● **WHAT YOU NEED TO DO**: In the data below, how many lines include the string "Image"? Give only the number.

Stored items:
:::

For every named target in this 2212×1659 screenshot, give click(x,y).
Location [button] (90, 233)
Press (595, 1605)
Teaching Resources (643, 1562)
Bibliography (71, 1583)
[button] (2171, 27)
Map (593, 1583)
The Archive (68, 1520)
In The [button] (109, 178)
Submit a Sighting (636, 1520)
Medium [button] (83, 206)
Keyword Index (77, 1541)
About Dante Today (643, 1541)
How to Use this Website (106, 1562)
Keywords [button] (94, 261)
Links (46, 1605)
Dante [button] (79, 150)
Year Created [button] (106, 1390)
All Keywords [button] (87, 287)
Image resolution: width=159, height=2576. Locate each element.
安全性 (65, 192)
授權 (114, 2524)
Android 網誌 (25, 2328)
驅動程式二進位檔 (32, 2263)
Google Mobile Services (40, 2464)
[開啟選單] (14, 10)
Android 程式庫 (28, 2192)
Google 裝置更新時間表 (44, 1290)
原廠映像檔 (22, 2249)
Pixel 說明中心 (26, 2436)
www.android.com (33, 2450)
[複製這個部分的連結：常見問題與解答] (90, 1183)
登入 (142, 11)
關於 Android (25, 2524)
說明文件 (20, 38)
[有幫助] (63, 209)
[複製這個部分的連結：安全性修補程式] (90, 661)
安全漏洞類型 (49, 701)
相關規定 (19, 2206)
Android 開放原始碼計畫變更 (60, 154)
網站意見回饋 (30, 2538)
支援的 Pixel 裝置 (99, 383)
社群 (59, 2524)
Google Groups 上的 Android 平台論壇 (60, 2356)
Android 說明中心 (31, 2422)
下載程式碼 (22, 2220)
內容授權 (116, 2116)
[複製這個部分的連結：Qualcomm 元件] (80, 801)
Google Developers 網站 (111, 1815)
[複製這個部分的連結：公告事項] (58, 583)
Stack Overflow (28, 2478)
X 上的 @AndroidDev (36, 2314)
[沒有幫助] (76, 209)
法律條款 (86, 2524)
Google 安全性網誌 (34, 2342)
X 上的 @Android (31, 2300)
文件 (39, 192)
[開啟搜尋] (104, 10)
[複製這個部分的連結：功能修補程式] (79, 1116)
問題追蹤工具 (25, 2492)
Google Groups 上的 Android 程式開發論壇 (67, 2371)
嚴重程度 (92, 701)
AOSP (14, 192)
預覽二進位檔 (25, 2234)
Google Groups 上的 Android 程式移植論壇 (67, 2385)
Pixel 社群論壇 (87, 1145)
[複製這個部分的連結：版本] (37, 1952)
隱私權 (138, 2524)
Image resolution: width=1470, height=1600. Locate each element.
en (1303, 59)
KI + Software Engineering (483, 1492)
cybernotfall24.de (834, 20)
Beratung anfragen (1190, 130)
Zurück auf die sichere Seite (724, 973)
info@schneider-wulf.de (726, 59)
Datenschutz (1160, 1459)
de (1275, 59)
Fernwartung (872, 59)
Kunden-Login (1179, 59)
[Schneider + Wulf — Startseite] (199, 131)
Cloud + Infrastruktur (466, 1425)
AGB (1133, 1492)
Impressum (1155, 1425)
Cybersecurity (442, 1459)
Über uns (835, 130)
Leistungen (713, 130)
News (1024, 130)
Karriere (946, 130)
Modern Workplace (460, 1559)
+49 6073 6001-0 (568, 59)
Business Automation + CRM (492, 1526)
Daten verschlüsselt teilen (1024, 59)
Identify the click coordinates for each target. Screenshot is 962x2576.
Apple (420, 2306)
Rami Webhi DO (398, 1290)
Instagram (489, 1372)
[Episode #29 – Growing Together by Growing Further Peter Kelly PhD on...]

:::

● **RESPONSE AREA**: 2